- _Exercise directions_
Would you write out all of the entries below, exactly as they stand?

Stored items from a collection
###

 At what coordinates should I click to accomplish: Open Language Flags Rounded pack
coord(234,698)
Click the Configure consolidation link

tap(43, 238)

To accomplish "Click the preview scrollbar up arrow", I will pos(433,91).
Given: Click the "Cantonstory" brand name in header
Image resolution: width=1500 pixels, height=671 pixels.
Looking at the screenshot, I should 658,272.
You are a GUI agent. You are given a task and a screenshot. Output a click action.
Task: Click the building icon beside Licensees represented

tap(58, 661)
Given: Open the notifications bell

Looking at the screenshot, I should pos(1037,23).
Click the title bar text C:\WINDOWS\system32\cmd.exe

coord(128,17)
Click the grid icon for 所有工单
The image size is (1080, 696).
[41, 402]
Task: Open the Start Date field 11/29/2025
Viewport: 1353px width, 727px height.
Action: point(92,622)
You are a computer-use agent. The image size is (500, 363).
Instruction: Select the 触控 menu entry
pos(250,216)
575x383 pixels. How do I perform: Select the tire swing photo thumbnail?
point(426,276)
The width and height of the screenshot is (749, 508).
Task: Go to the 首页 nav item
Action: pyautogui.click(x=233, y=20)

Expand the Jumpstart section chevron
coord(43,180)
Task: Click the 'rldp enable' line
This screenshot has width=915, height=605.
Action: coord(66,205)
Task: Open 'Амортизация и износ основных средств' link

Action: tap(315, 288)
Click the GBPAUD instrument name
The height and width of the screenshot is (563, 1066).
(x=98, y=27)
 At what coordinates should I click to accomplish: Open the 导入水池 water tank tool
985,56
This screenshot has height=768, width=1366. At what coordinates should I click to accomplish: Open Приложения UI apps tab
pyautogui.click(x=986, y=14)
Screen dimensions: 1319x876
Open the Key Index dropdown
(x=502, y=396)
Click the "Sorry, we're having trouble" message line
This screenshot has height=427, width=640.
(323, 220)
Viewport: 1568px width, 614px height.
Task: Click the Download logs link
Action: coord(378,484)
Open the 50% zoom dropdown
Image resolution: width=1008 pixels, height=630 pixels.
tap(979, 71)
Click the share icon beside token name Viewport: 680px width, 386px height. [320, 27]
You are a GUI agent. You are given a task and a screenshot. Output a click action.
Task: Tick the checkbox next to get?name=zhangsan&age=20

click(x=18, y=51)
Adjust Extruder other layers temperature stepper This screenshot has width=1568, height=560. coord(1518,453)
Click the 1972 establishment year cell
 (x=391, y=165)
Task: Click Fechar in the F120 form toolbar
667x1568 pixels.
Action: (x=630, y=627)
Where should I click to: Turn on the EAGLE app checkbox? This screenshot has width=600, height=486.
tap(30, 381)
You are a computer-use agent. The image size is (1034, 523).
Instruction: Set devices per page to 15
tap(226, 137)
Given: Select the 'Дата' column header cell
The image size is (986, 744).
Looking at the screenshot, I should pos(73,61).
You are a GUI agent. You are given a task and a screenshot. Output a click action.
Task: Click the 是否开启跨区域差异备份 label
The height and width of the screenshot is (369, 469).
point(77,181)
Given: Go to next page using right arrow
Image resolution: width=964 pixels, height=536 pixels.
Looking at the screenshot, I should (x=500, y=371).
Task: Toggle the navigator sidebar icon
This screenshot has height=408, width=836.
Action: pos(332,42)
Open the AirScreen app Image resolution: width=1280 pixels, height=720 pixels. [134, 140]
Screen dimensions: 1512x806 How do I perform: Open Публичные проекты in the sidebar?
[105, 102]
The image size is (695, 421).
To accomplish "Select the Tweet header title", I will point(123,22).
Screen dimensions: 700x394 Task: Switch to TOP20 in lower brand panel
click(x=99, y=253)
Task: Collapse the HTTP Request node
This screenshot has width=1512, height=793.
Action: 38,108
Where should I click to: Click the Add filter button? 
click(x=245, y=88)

###

- _Reply to the task_
 At what coordinates should I click to accomplish: Open Language Flags Rounded pack
coord(234,698)
Click the Configure consolidation link

tap(43, 238)

To accomplish "Click the preview scrollbar up arrow", I will pos(433,91).
Given: Click the "Cantonstory" brand name in header
Image resolution: width=1500 pixels, height=671 pixels.
Looking at the screenshot, I should 658,272.
You are a GUI agent. You are given a task and a screenshot. Output a click action.
Task: Click the building icon beside Licensees represented

tap(58, 661)
Given: Open the notifications bell

Looking at the screenshot, I should pos(1037,23).
Click the title bar text C:\WINDOWS\system32\cmd.exe

coord(128,17)
Click the grid icon for 所有工单
The image size is (1080, 696).
[41, 402]
Task: Open the Start Date field 11/29/2025
Viewport: 1353px width, 727px height.
Action: point(92,622)
You are a computer-use agent. The image size is (500, 363).
Instruction: Select the 触控 menu entry
pos(250,216)
575x383 pixels. How do I perform: Select the tire swing photo thumbnail?
point(426,276)
The width and height of the screenshot is (749, 508).
Task: Go to the 首页 nav item
Action: pyautogui.click(x=233, y=20)

Expand the Jumpstart section chevron
coord(43,180)
Task: Click the 'rldp enable' line
This screenshot has width=915, height=605.
Action: coord(66,205)
Task: Open 'Амортизация и износ основных средств' link

Action: tap(315, 288)
Click the GBPAUD instrument name
The height and width of the screenshot is (563, 1066).
(x=98, y=27)
 At what coordinates should I click to accomplish: Open the 导入水池 water tank tool
985,56
This screenshot has height=768, width=1366. At what coordinates should I click to accomplish: Open Приложения UI apps tab
pyautogui.click(x=986, y=14)
Screen dimensions: 1319x876
Open the Key Index dropdown
(x=502, y=396)
Click the "Sorry, we're having trouble" message line
This screenshot has height=427, width=640.
(323, 220)
Viewport: 1568px width, 614px height.
Task: Click the Download logs link
Action: coord(378,484)
Open the 50% zoom dropdown
Image resolution: width=1008 pixels, height=630 pixels.
tap(979, 71)
Click the share icon beside token name Viewport: 680px width, 386px height. [320, 27]
You are a GUI agent. You are given a task and a screenshot. Output a click action.
Task: Tick the checkbox next to get?name=zhangsan&age=20

click(x=18, y=51)
Adjust Extruder other layers temperature stepper This screenshot has width=1568, height=560. coord(1518,453)
Click the 1972 establishment year cell
 (x=391, y=165)
Task: Click Fechar in the F120 form toolbar
667x1568 pixels.
Action: (x=630, y=627)
Where should I click to: Turn on the EAGLE app checkbox? This screenshot has width=600, height=486.
tap(30, 381)
You are a computer-use agent. The image size is (1034, 523).
Instruction: Set devices per page to 15
tap(226, 137)
Given: Select the 'Дата' column header cell
The image size is (986, 744).
Looking at the screenshot, I should pos(73,61).
You are a GUI agent. You are given a task and a screenshot. Output a click action.
Task: Click the 是否开启跨区域差异备份 label
The height and width of the screenshot is (369, 469).
point(77,181)
Given: Go to next page using right arrow
Image resolution: width=964 pixels, height=536 pixels.
Looking at the screenshot, I should (x=500, y=371).
Task: Toggle the navigator sidebar icon
This screenshot has height=408, width=836.
Action: pos(332,42)
Open the AirScreen app Image resolution: width=1280 pixels, height=720 pixels. [134, 140]
Screen dimensions: 1512x806 How do I perform: Open Публичные проекты in the sidebar?
[105, 102]
The image size is (695, 421).
To accomplish "Select the Tweet header title", I will point(123,22).
Screen dimensions: 700x394 Task: Switch to TOP20 in lower brand panel
click(x=99, y=253)
Task: Collapse the HTTP Request node
This screenshot has width=1512, height=793.
Action: 38,108
Where should I click to: Click the Add filter button? 
click(x=245, y=88)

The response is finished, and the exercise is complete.